Onboarding as the First Act of Leadership
When you step into a new agency, or even just a new project, the first impression matters. Not just for the client, but for the people doing the work. If the very beginning feels chaotic—logins scattered across Slack messages, teammates you’ve never met, expectations already piling up—it sets a tone that can be hard to recover from.
In distributed teams especially, where faces are spread across time zones and projects number in the hundreds, onboarding isn’t a “nice-to-have.” It’s the first act of leadership. It’s how you tell people, you belong here, here’s how we work, here’s where you’ll find help.
What Larger Teams Get Right
At scale, well-run organizations rarely leave onboarding to chance. Even if they don’t have rigid SOPs, they build predictable rituals around how new people enter the system. A new engineer might expect an internal portal that lays out coding standards, release processes, and who owns which parts of the stack. Designers anticipate a library of brand and component guidelines. Project managers want to see a clear RACI or at least a map of who approves, who executes, and who signs off.
These aren’t just documents—they’re signals of maturity. They tell the individual: you’re stepping into a system that’s been thought through. And they tell the team: we don’t need to reinvent the basics every time someone new arrives.
What Individuals Look For
Every role, regardless of seniority, quietly asks the same questions on day one:
- Who do I go to when I’m stuck?
- Where do I find the tools and the context?
- What does “good work” look like here?
A developer might be scanning for code repositories, style guides, and who reviews pull requests. A content strategist wants clarity on voice and tone, content calendars, and approval loops. A project manager craves visibility into priorities, risks, and the rules of engagement with clients.
When these answers aren’t offered up front, people go hunting for them in the dark. And in that darkness, trust begins to erode—not just in the system, but in the leaders responsible for setting it up.
The Role of Welcome Materials
Call them welcome packets, starter guides, or clarity sheets—whatever the format, what matters is that they exist. These artifacts should feel less like legal documents and more like maps: pointing out landmarks, showing safe paths, and letting people know what to expect around the corner.
The best ones are written in plain language, not corporate jargon. They introduce the team in human terms, outline the core tools without drowning in detail, and explain how decisions get made. Think of it as extending a hand rather than dropping a manual.
Portals and Leave-Behinds
In larger organizations, internal portals have become a lifeline. A single link where FAQs, process templates, and decision logs live. The danger is letting these sprawl into digital graveyards. To stay useful, they need caretakers—people who prune, update, and keep the content alive.
Leave-behinds are just as important. After onboarding, invite the newcomer to summarize how they understand the system. Their perspective often reveals gaps you didn’t see, and that write-up becomes the next breadcrumb for the next person who joins. Over time, these lived accounts create a more authentic knowledge base than any static playbook.

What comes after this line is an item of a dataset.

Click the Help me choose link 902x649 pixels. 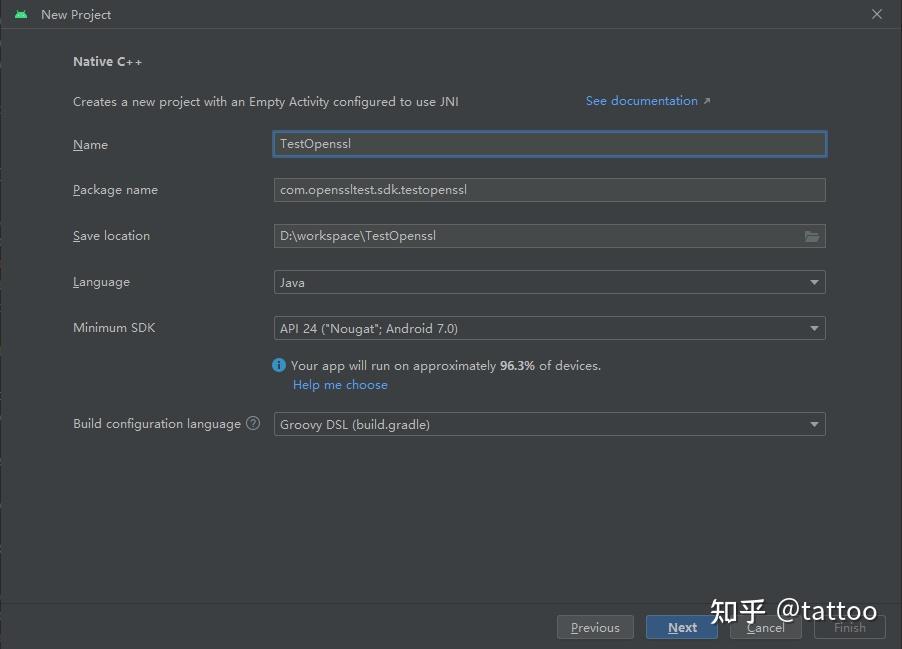[x=340, y=385]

Breathing Space at the Beginning
The most overlooked gift in onboarding is simply giving people space. A moment to absorb before they’re thrust in front of clients or dropped into deliverables. A chance to meet the teammates they’ll rely on, not just in passing on Slack, but with some context of what those people do and how they work.

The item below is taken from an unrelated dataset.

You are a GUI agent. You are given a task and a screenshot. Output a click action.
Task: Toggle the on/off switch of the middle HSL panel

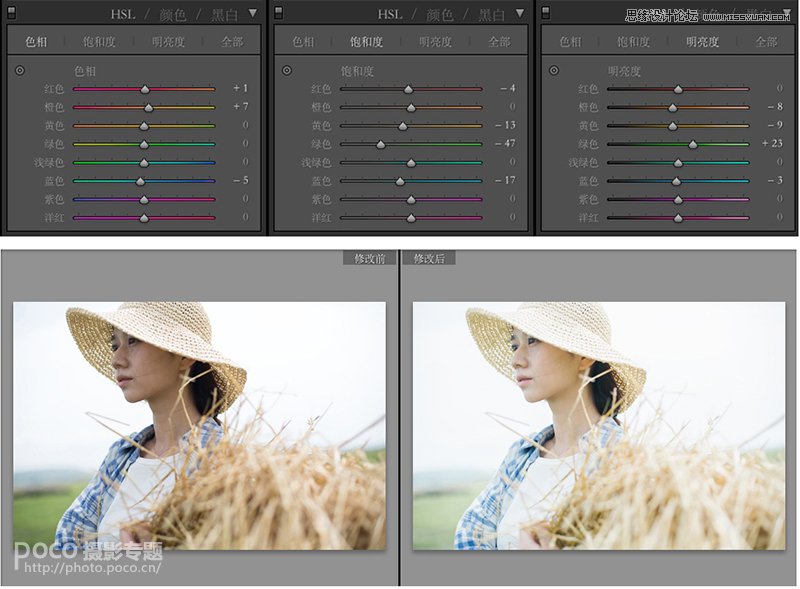(x=278, y=13)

When you rush someone straight into execution, you’re asking them to build while blindfolded. They might still succeed, but at a cost to morale, to clarity, and to the client experience.
Culture Signals Through Onboarding
Onboarding is culture in practice. If it’s messy, improvised, and opaque, the unspoken message is: this is how we operate here. If it’s thoughtful, welcoming, and consistent, it sets a foundation of trust. People begin projects with confidence rather than suspicion. Clients sense alignment rather than scramble.
For distributed agencies, where so much depends on invisible threads of communication, onboarding isn’t just a step in the process—it’s the stage where culture is performed, reinforced, and made real.
Closing Thought
Think about the last time you joined a team. Did you feel oriented, or lost? Did you know who to turn to, or did you scramble for answers? That feeling doesn’t fade quickly—it colors how you approach every task afterwards.
That’s why onboarding isn’t paperwork. It’s leadership. It’s the chance to make someone feel, from the very first moment, that they’re not alone in the work.